Sanksi ini menjadi pukulan telak bagi skuad Harimau Malaya. Selain dipastikan gagal lolos ke Piala Asia 2027, peringkat FIFA mereka diprediksi akan terjun bebas. Malaysia diperkirakan kehilangan hingga 44,96 poin, yang membuat posisi mereka melorot tajam sebanyak 14 peringkat, dari urutan 121 ke posisi 135 dunia. Media Vietnam, The Thao 247, bahkan memprediksi skenario terburuk di mana Malaysia bisa terlempar ke luar peringkat 130 dunia.
“Dua kekalahan yang telah disebutkan pasti akan mengakibatkan ‘Harimau Malaya’ kehilangan poin, dan ada kemungkinan mereka akan terlempar dari peringkat 130 dunia,” tulis The Thao 247.

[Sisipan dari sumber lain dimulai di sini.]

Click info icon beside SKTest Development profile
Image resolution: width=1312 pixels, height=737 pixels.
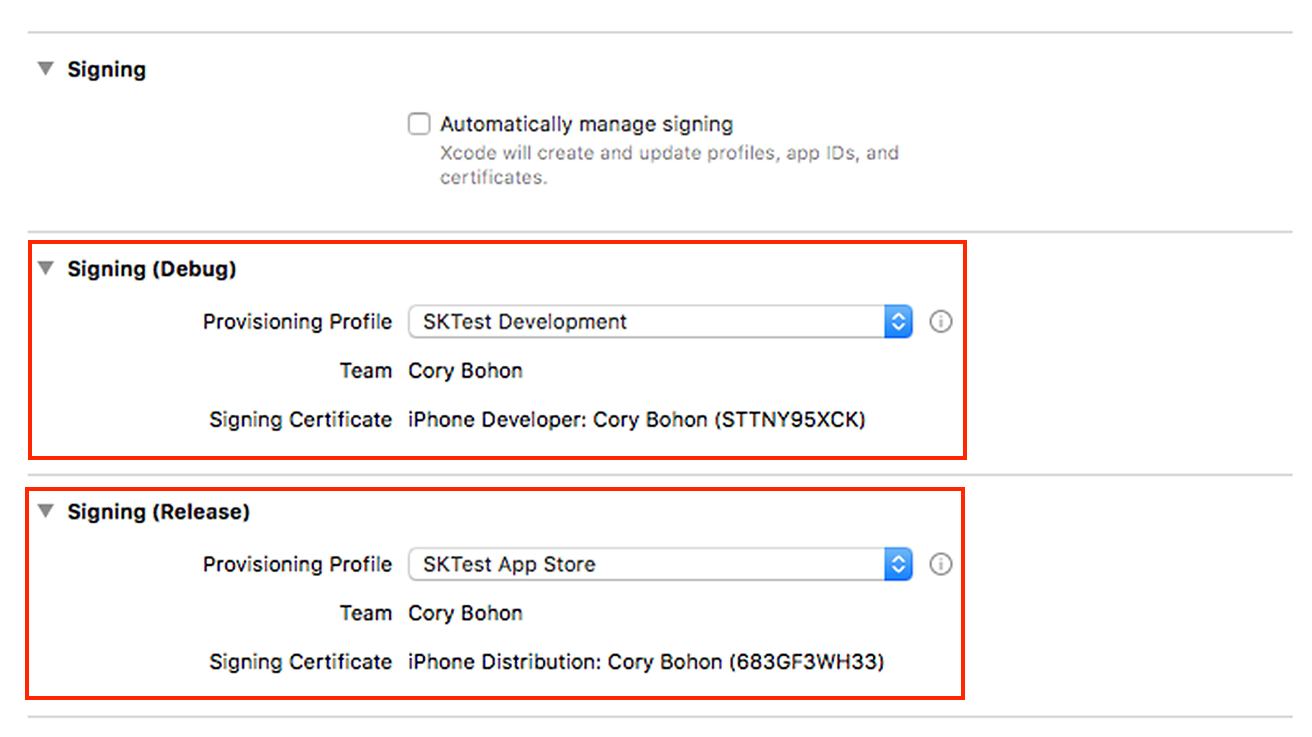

Di sisi lain, situasi ini menjadi berkah bagi Timnas Indonesia. Sebelum hukuman dijatuhkan, Malaysia berada di peringkat 121 dengan 1145,89 poin. Sementara Indonesia menempel ketat di posisi 122 dengan 1144,73 poin.
Dengan pengurangan poin masif yang dialami Malaysia, Timnas Indonesia dipastikan naik ke peringkat 121 dunia bahkan sebelum menginjakkan kaki di lapangan untuk bertanding. Ini menjadi momentum comeback bagi skuad Garuda setelah sebelumnya sempat disalip Malaysia pada Oktober 2025.
Peluang Timnas Indonesia untuk mendongkrak peringkat lebih tinggi lagi terbuka lebar melalui ajang FIFA Series 2026 yang akan digelar di Stadion Utama Gelora Bung Karno (SUGBK).
Berikut adalah skenario penambahan poin bagi anak asuh John Herdman:
1. Melawan Saint Kitts and Nevis (27 Maret 2026): Kemenangan atas tim ini diprediksi akan memberikan tambahan 3,96 poin bagi Indonesia.
2. Laga Final (30 Maret 2026): Jika berhasil menang di laga pertama, Indonesia akan menghadapi pemenang antara Bulgaria (peringkat 87 FIFA) atau Kepulauan Solomon.
3. Potensi Lawan Bulgaria: Menang atas Bulgaria di babak final akan memberikan tambahan poin yang sangat signifikan, yakni sebesar 6,20 poin.
Jika Timnas Indonesia berhasil menyapu bersih kemenangan dan menjuarai FIFA Series 2026, total poin Garuda akan meningkat menjadi 1.154,89 angka. Dengan raihan tersebut, Timnas Indonesia diprediksi akan melesat naik tiga posisi lagi menuju peringkat 118 dunia pada rilis ranking FIFA per 1 April 2026 mendatang.
Kombinasi antara sanksi yang menimpa rival serumpun dan kesempatan mendulang poin di kandang sendiri menjadi momentum emas bagi sepak bola Indonesia untuk terus memperbaiki posisi di level internasional.